++++ RECORDS FOR THIS TASK ++++
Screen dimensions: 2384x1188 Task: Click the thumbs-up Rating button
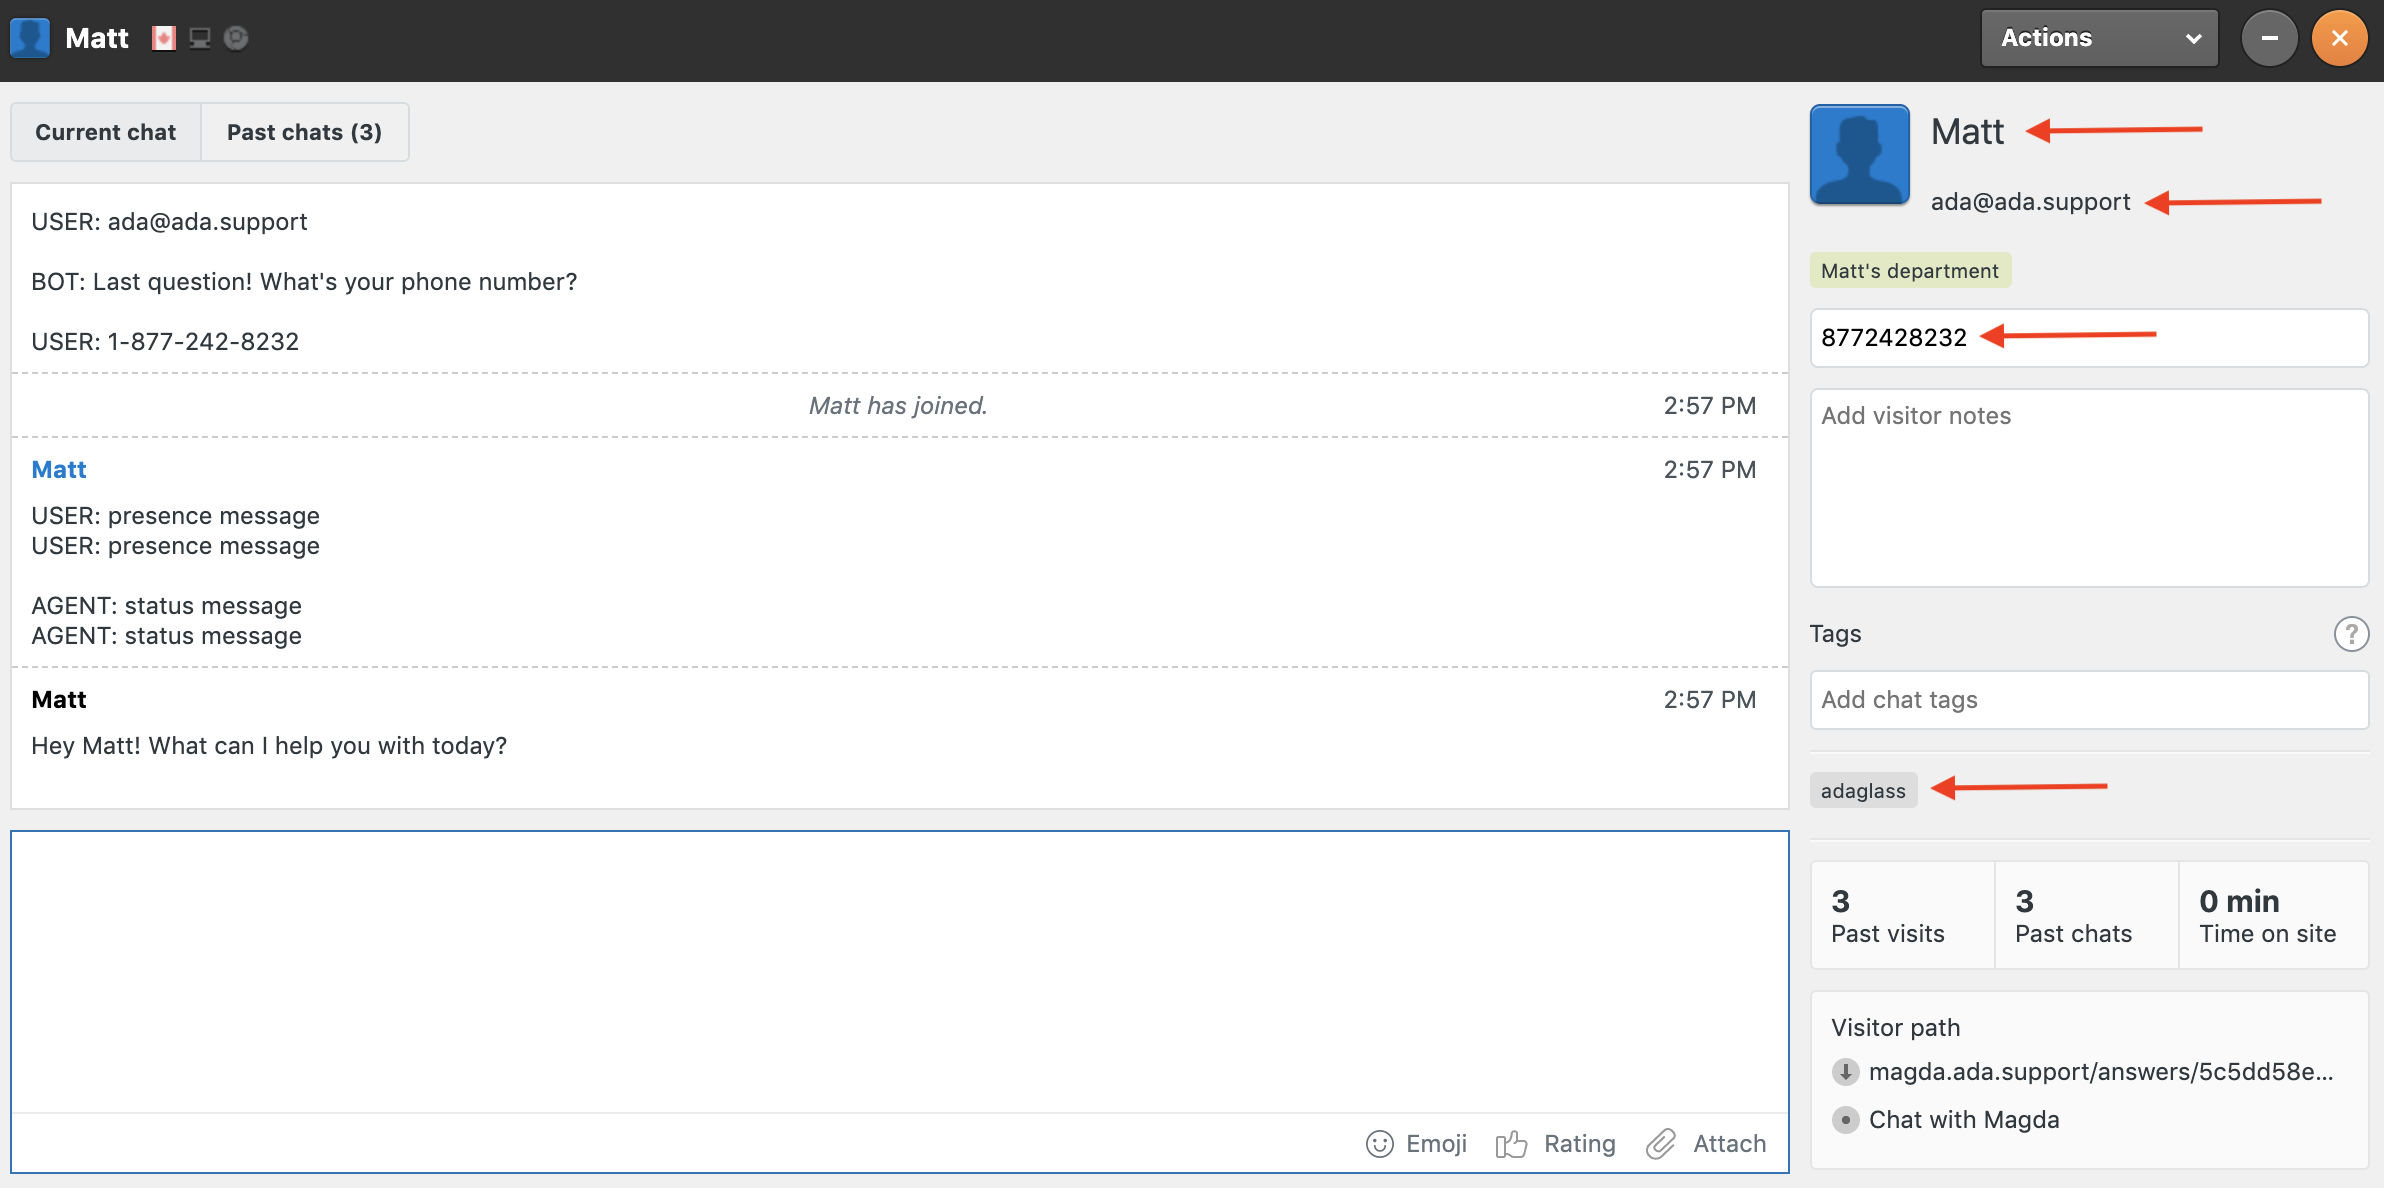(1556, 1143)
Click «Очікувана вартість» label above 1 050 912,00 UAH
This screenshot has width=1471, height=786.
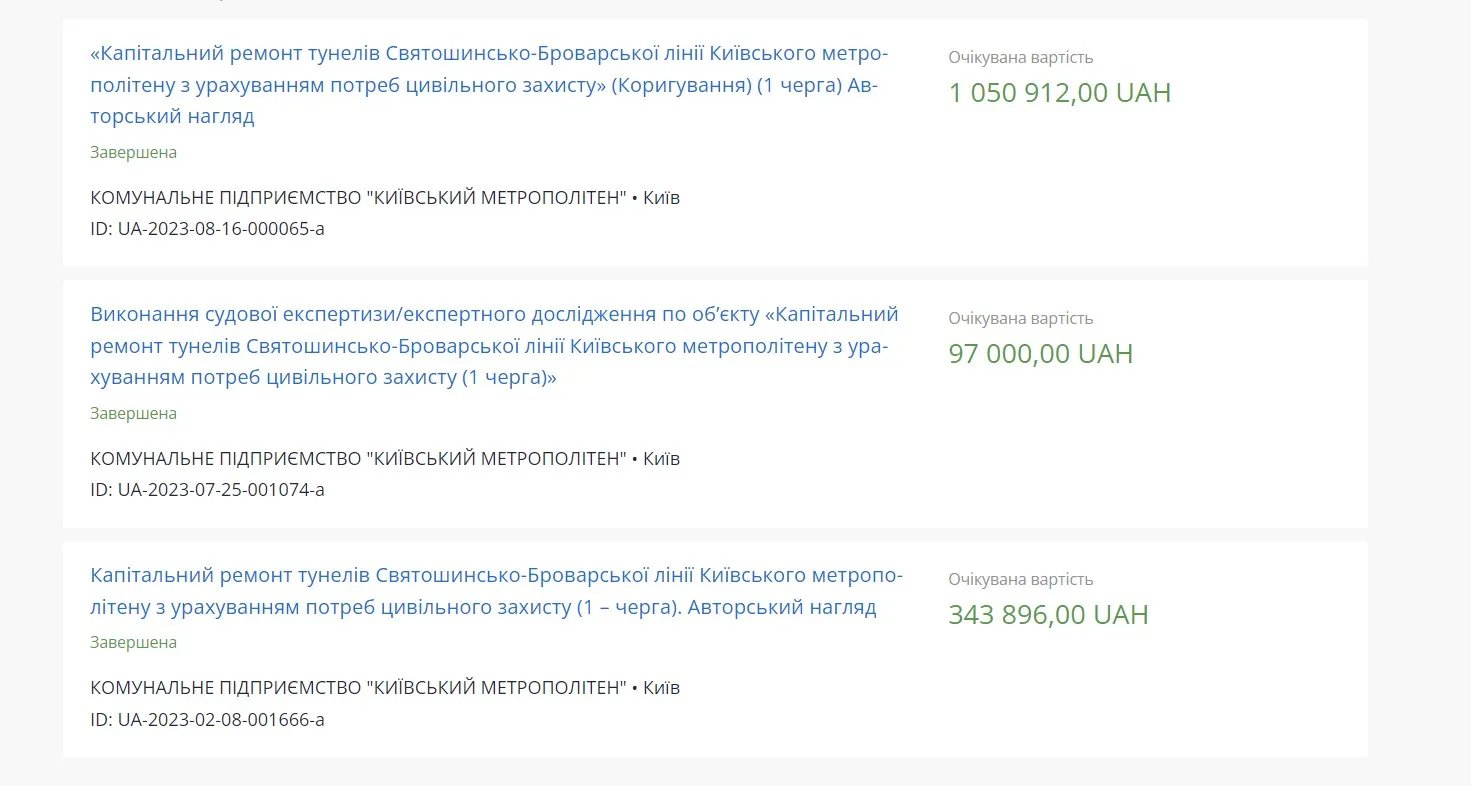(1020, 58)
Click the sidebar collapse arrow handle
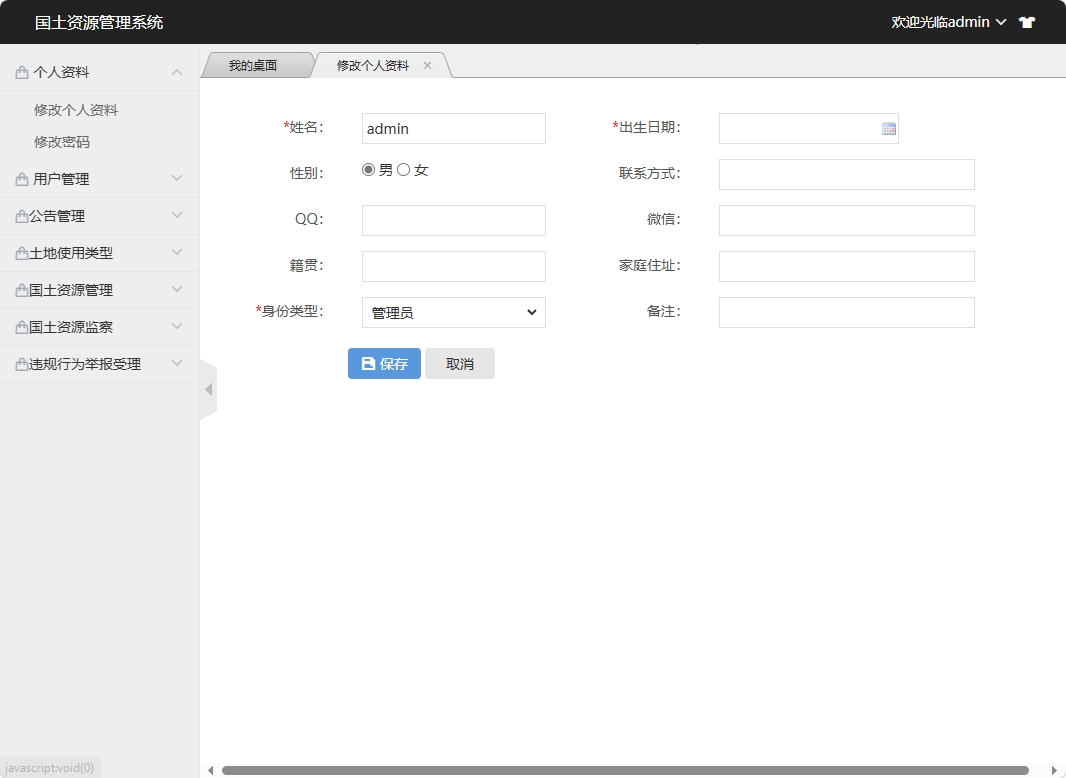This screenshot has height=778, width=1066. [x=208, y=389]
++++
### EXERCISE GOAL:
Everything in the data must be printed verbatim except the pictures.

### RESULT OF THE EXERCISE:
Screen dimensions: 2384x1188 Task: Click the thumbs-up Rating button
(1556, 1143)
Click «Очікувана вартість» label above 1 050 912,00 UAH
This screenshot has width=1471, height=786.
(1020, 58)
Click the sidebar collapse arrow handle
This screenshot has height=778, width=1066. [x=208, y=389]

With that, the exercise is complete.